Il film è sostenuto dalla Sicilia Film Commission ed è stato prodotto da Indyca, Zenit e Rai Cinema con il sostegno del Ministero dei Beni Culturali, del MEDIA di Europa Creativa, il Piemonte Doc Film Fund. La società immobiliare Italo Belga ha offerto servizi per la troupe durante le riprese e assistenza in spiaggia. Il film è stato prodotto da Simone Catania e Francesca Portalupi, è stato montato da Andrea Maguolo mentre la fotografia è di Paolo Ferrari e il suono in presa diretta è di Adriano Alampi. È stato girato con una piccola troupe di 15 persone. Un lavoro di equipe che conferma come il cinema siciliano abbia le potenzialità per essere apprezzato in scenari nazionali ed internazionali, specie quando riesce a mantenere uno sguardo curioso sulla realtà e, come si diceva un tempo, glocal (globale e locale insieme). Percezioni confermate dallo stesso Totaro quando racconta la genesi del lavoro. I protagonisti sono persone che decidono di farsi riprendere nell’intimità familiare: c’è chi si indebita per fare le vacanze al mare e apparire benestante tra i bagnanti; ci sono tre donne che si abbronzano per sentirsi ancora giovani e diventare le star dell’estate, mentre nella stessa spiaggia un barista pensa a guadagnare più soldi possibili per superare l’inverno. Tutti aspettano la notte di ferragosto per vivere da protagonisti la fiera della vanità estiva e continuare a fare finta che la crisi economica non esista.

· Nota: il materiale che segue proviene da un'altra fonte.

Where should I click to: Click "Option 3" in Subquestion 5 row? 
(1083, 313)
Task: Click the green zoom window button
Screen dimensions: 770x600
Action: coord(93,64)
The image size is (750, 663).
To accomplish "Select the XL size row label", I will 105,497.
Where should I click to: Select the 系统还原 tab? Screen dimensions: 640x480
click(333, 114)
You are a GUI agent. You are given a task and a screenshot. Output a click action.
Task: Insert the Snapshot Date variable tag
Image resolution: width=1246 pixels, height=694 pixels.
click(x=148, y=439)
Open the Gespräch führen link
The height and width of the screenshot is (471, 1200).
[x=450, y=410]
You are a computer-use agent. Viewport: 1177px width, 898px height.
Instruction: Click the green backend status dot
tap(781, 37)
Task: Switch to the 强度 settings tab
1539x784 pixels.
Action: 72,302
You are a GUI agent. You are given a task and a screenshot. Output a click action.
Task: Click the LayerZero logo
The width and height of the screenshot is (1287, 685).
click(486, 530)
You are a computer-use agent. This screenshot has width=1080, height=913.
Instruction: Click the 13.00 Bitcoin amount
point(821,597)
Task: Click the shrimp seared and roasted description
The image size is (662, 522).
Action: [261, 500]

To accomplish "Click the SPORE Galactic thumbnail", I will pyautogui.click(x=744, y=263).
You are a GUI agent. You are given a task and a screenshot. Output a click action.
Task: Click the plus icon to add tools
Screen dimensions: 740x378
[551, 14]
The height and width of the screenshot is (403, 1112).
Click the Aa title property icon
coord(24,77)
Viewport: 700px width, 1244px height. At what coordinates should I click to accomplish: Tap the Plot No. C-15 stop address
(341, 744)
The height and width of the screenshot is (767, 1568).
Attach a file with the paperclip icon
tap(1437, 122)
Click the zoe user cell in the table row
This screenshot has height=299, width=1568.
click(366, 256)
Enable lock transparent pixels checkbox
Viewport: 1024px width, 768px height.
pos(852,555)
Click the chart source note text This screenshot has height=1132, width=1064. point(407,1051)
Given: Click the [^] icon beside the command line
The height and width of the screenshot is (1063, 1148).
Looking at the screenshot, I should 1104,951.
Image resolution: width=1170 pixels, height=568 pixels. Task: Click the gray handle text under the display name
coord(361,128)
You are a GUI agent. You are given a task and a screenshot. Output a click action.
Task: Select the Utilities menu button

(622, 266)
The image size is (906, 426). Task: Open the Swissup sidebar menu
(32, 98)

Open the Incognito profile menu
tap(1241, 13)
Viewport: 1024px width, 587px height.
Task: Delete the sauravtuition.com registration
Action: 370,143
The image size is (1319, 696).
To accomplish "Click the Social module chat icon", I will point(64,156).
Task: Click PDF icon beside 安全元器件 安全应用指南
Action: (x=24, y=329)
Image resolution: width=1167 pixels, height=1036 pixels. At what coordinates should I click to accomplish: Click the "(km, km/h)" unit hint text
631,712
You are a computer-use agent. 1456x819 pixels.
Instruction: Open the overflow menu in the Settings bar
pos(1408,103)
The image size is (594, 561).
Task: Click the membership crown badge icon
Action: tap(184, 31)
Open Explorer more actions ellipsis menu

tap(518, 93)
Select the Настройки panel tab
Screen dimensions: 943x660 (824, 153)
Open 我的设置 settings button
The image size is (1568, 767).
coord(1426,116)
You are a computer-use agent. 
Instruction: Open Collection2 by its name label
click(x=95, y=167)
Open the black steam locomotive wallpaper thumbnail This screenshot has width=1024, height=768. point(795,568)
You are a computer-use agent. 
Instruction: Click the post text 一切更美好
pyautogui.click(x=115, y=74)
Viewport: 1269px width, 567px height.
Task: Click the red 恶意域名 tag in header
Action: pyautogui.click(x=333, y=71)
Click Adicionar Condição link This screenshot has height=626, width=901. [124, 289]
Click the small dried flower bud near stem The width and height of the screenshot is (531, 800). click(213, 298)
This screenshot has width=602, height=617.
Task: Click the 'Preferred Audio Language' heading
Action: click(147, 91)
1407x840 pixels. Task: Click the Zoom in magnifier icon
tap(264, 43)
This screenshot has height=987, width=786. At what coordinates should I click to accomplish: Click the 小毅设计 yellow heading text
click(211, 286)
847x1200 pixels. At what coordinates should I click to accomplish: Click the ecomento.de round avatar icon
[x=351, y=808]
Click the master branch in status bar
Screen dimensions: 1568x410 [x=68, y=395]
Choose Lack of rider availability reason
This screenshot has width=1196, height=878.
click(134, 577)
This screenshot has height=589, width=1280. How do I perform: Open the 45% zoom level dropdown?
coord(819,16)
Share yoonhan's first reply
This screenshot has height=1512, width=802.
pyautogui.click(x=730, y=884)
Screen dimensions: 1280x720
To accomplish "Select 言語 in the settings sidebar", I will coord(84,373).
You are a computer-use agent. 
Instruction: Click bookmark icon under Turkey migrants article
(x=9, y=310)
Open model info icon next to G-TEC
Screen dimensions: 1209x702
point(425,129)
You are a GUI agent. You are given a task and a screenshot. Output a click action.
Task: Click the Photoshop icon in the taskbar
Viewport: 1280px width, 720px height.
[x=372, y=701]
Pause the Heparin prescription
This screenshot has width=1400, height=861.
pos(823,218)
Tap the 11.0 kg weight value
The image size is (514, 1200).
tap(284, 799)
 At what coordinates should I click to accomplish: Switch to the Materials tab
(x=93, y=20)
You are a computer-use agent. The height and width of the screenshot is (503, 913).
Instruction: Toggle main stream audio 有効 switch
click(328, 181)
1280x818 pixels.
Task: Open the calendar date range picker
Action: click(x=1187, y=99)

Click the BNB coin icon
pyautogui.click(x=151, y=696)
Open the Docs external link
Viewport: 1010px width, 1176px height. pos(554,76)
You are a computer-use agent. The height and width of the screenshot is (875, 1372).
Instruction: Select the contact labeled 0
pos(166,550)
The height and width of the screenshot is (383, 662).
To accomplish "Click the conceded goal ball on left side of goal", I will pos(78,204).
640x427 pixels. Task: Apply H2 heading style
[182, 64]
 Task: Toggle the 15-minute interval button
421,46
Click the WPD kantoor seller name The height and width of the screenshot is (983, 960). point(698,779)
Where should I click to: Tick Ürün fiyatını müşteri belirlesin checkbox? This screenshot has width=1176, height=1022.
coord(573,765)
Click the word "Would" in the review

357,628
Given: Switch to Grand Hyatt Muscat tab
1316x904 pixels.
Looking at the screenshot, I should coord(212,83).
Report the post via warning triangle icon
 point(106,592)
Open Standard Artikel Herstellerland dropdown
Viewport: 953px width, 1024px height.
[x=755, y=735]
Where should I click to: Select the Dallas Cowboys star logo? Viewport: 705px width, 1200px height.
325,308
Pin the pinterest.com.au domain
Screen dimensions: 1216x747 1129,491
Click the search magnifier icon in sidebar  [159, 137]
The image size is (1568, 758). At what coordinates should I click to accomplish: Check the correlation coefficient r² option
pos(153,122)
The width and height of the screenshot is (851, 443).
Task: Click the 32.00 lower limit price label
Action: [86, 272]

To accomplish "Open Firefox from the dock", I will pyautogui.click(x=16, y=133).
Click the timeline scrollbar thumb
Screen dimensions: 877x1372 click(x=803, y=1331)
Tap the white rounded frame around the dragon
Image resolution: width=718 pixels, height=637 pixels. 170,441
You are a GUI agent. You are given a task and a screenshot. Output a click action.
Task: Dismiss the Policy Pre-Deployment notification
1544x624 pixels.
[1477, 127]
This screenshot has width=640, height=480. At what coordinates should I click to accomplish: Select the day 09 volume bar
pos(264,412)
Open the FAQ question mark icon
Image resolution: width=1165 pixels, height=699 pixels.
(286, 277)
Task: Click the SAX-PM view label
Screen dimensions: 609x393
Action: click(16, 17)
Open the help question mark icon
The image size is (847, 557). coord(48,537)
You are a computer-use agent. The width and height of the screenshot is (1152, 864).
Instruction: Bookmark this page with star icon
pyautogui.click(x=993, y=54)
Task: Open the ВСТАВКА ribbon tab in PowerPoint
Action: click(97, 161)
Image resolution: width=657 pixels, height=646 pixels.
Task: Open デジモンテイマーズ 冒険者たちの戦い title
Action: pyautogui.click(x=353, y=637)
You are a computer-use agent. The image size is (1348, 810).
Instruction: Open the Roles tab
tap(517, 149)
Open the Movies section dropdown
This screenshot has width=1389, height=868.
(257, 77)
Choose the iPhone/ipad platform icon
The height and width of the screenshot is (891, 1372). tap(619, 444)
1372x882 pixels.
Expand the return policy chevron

«La capanna diventa la casetta sull’albero sognata da piccoli – spiega il regista – il rifugio costruito in giardino o sul divano con cuscini e coperte. Un luogo magico seppur minuscolo, intimo nonostante sia circondato da decine di persone, quasi sacro ma avvolto dalla spensieratezza delle vacanze al mare. Di anno in anno gli affittuari hanno perfezionato l’allestimento interno tramandandosi modi e segreti dell’arredo, ogni suppellettile è conservata al termine della stagione estiva, al pari degli addobbi natalizi custoditi nel ripostiglio di casa in attesa delle prossime feste natalizie. Mantenere il villaggio per il popolo delle capanne  – continua – equivale ad assicurarsi l’emozione di sentirsi giovani, la certezza di ritrovare amici che durante l’inverno diventa difficile incontrare. Le capanne, come una roccaforte del tempo, rappresentano un’oasi sicura al riparo dalla crisi che priva lentamente la classe media dei traguardi raggiunti e dal timore sotterraneo di sentirsi inadeguati, impreparati davanti al nuovo, di perdere per sempre questo rifugio domestico per ritrovarsi spaesati, superati, peggio ancora, invecchiati».